Well cut off my legs and call me Shorty: the Tennessee Senate has resoundingly defeated, by a vote of 22-9, the Bible-as-State-Book bill that was passed by an substantial majority in the House yesterday (55-38). This time, though, the bill was defeated—or rather, sent back to committee—with the help of Republicans. I think even those dimwits finally realized that a). it would make the state look really dumb, and b). the bill was unconstitutional and would have embroiled Tennessee in an expensive legal battle, which they’d ultimately lose. Even a blind pig can find its swill.
The victory isn’t unalloyed, though, for, according The Tennessean, the committee is going to work on it more. Like the Laearnian Hydra, its head will rise again; as the paper notes, “Referring the bill to committee allows supporters to pick up the campaign against next year.
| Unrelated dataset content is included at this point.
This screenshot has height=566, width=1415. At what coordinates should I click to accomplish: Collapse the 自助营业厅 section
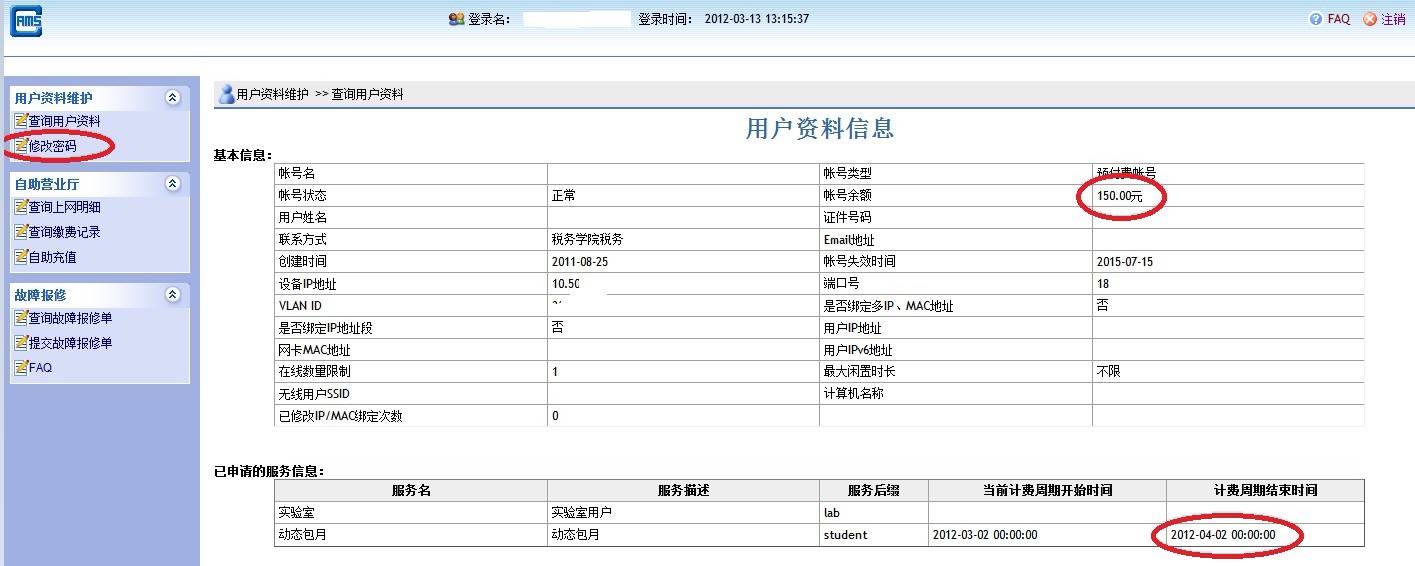coord(172,184)
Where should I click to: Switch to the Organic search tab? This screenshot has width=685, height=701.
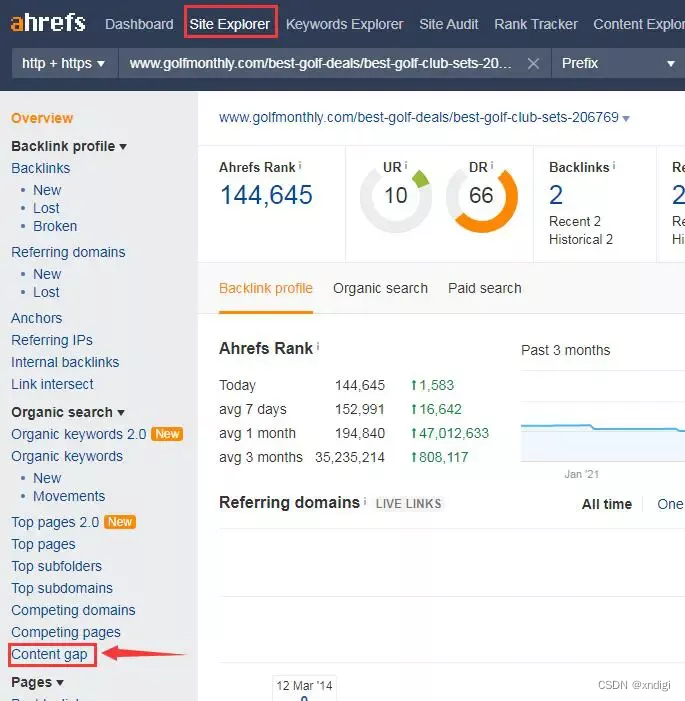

Norris [the Senate majority leader] suspects they will.”
Unfortunately, vindicating my prediction that Tennessee Republicans can get up to mischief on many fronts at once, the state senate also passed a bill on Wednesday mandating a 48-hour waiting period for abortions. This is likely to pass the House, and Governor Bill Haslam appears to approve. The stipulations:
One measure, introduced by Sen. Mae Beavers, a Republican from Mt. Juliet, would require women seeking an abortion to wait 48 hours after receiving in-person counseling by a physician before she could seek an abortion.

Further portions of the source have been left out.